-- STATED PROBLEM --
Which lines below contain the word "Click"? Report each one in full.

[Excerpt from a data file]
# # # #
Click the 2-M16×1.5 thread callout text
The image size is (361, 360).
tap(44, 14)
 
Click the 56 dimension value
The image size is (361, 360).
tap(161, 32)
# # # #
-- ANSWER BELOW --
Click the 2-M16×1.5 thread callout text
Click the 56 dimension value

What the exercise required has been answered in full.